By a unanimous vote, on Oct. 24 Chile’s Supreme Court of Justice overturned the convictions of two young Mapuche prisoners for the attempted homicide of Gen. Iván Besmalinovic, a commander of the carabineros militarized police, in November 2011. The two prisoners had been on a liquids-only hunger strike along with two other Mapuche prisoners since Aug. 27 in the city of Angol in the southern region of AraucanĂ­a. After receiving word of the court’s decision, the hunger strikers met with members of their home community, Wente Winkul Mapu, and on Oct. 25 they decided to end their fast.

“We assess the decision positively,” Wente Winkul Mapu spokesperson Daniel Melinao told the Associated Press wire service on Oct. 24. “[W]e’ve been saying for a long time that the brothers didn’t intend to murder the general, and today the court agreed that at no time there was an attempted homicide.” Mapuche activists hold that they are subjected to exaggerated charges and inflated sentences—sometimes under an “antiterrorist” law from the 1973-1990 dictatorship of Gen.

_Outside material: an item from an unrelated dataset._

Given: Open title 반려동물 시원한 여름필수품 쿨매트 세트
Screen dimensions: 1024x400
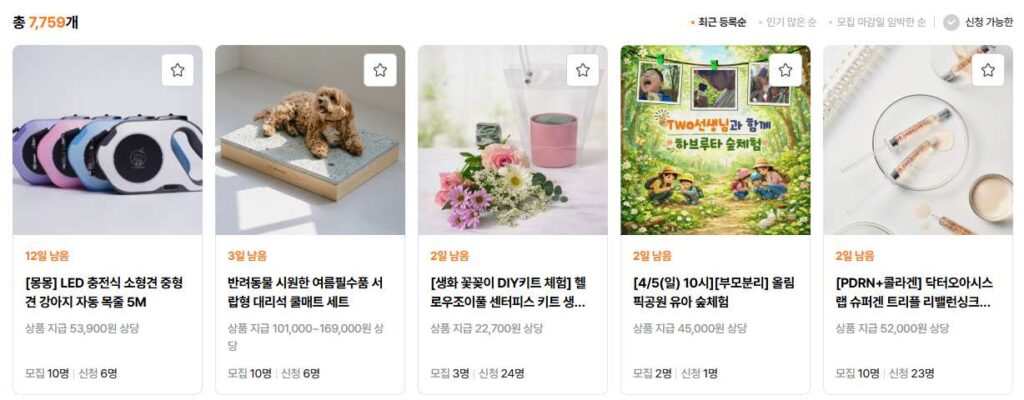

Augusto Pinochet—for political actions caried out in their struggle to regain ancestral land.

A criminal court in Angol had sentenced Paulino Levinao Montoya and Paulino Levipán Coyán to 10 years in prison on Aug. 13 on the attempted homicide charge, plus 541 days for illegal possession of firearms. In its Oct. 24 decision the Supreme Court ordered a retrial of Levinao Montoya, ruling that there was insufficient evidence to convict him of intending to kill police agents. In the case of Levipán Coyán the justices found that the youth had wounded carabineros as they carried out a raid on Wente Winkul Mapu, but the court determined that he hadn’t fired with an intention to kill. His sentence was reduced to three years, which he can serve on parole. The court upheld the sentences for arms possession for both prisoners.

The two other hunger strikers, the brothers Erick and Rodrigo Montoya, are awaiting trial for attempted homicide of a police agent in a separate incident.

Five Mapuche prisoners in the city of Temuco ended a 23-day hunger strike on Oct. 23 when prison authorities agreed to their demand to be moved to the Angol prison, where they would be closer to their communities and other Mapuche prisoners. They went without food or water for the last five days of their fast. (La Jornada, Mexico, Oct. 24 from correspondent, Oct. 25 from correspondent and unidentified wire services, Oct. 26 from correspondent; AP, Oct. 25, via Univision)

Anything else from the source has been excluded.